Jasmin Herz, Zhongxiao Fu, Kyungdeok Kim, Taitea Dykstra, Morgan Wall, Huiping Li, Andrea Francesca Salvador, Bende Zou, Ni Yan, Susan M Blackburn, Patrick H Andrews, Dylan H Goldman, Zachary Papadopoulos, Igor Smirnov, Xinmin S Xie, Jonathan Kipnis

Nov 17, 2021

Mechanisms governing how immune cells and their derived molecules impact homeostatic brain function are still poorly understood. Here, we elucidate neuronal mechanisms underlying T cell effects on synaptic function and episodic memory. Depletion of CD4 T cells led to memory deficits and impaired long-term potentiation. Severe combined immune-deficient mice exhibited amnesia, which was reversible by repopulation with T cells from wild-type but not from IL-4-knockout mice.

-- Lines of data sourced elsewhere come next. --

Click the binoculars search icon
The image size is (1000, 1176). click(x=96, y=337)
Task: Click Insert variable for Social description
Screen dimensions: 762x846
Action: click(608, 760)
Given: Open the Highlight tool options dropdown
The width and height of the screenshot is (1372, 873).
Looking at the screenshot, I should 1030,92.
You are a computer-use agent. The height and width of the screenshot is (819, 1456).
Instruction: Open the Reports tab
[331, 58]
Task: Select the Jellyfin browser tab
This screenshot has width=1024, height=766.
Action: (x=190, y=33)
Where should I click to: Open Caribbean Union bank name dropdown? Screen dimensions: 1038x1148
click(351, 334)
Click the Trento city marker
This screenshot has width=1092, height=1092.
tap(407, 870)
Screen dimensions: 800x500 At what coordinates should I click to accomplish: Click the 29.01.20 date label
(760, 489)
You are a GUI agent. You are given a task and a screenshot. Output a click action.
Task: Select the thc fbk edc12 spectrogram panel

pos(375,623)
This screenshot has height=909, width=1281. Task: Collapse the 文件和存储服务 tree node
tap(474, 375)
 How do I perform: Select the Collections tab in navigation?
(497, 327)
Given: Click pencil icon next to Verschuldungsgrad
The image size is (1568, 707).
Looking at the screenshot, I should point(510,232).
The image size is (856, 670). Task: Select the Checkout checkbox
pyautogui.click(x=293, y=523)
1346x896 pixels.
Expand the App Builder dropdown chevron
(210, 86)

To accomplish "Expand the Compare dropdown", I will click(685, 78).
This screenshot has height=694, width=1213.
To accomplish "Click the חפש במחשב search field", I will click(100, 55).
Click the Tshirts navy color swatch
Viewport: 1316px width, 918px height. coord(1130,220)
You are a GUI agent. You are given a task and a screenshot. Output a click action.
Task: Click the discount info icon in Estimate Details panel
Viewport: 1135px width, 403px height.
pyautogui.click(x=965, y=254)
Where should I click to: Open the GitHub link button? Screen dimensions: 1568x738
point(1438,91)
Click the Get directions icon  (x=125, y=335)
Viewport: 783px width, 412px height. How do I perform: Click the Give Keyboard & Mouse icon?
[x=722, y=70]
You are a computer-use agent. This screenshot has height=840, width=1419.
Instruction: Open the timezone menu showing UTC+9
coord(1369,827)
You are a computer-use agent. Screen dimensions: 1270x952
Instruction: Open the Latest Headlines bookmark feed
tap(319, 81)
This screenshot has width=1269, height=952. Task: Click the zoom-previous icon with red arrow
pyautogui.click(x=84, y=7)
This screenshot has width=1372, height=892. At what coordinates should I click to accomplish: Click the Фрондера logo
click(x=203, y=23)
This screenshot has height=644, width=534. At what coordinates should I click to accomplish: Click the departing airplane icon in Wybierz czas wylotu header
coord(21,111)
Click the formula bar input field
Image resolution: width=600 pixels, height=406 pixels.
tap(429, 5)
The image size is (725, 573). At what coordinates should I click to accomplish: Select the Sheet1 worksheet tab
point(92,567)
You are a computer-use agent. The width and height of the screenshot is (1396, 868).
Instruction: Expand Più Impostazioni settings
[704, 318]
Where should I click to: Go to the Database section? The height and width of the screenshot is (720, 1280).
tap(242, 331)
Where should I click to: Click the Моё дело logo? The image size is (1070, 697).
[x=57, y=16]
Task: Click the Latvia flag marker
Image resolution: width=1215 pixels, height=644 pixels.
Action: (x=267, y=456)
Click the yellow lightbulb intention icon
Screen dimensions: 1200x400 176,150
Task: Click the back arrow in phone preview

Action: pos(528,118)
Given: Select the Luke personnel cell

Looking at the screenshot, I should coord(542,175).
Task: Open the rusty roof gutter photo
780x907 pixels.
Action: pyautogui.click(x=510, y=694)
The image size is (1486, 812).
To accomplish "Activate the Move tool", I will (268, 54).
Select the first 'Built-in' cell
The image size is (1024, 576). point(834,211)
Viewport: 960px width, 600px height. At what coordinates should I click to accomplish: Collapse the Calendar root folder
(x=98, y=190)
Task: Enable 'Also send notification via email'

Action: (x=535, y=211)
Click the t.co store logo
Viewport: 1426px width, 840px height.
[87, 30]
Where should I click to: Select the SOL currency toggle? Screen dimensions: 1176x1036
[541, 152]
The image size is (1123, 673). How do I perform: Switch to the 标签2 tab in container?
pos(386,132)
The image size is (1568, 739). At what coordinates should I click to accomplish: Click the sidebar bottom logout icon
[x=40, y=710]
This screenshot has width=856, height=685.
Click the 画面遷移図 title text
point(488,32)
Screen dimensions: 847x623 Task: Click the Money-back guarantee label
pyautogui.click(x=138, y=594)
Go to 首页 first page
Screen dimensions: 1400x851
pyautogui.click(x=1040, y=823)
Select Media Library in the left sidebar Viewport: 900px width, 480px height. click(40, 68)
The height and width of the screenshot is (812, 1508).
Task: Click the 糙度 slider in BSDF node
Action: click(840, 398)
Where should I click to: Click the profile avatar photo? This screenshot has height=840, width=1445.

Behaviors impacted by T cells were mediated via IL-4 receptors expressed on neurons. Exploration of snRNA-seq of neurons participating in memory processing provided insights into synaptic organization and plasticity-associated pathways regulated by immune cells. IL-4Rα knockout in inhibitory (but not in excitatory) neurons was sufficient to impair contextual fear memory, and snRNA-seq from these mice pointed to IL-4-driven regulation of synaptic function in promoting memory. These findings provide new insights into complex neuroimmune interactions at the transcriptional and functional levels in neurons under physiological conditions.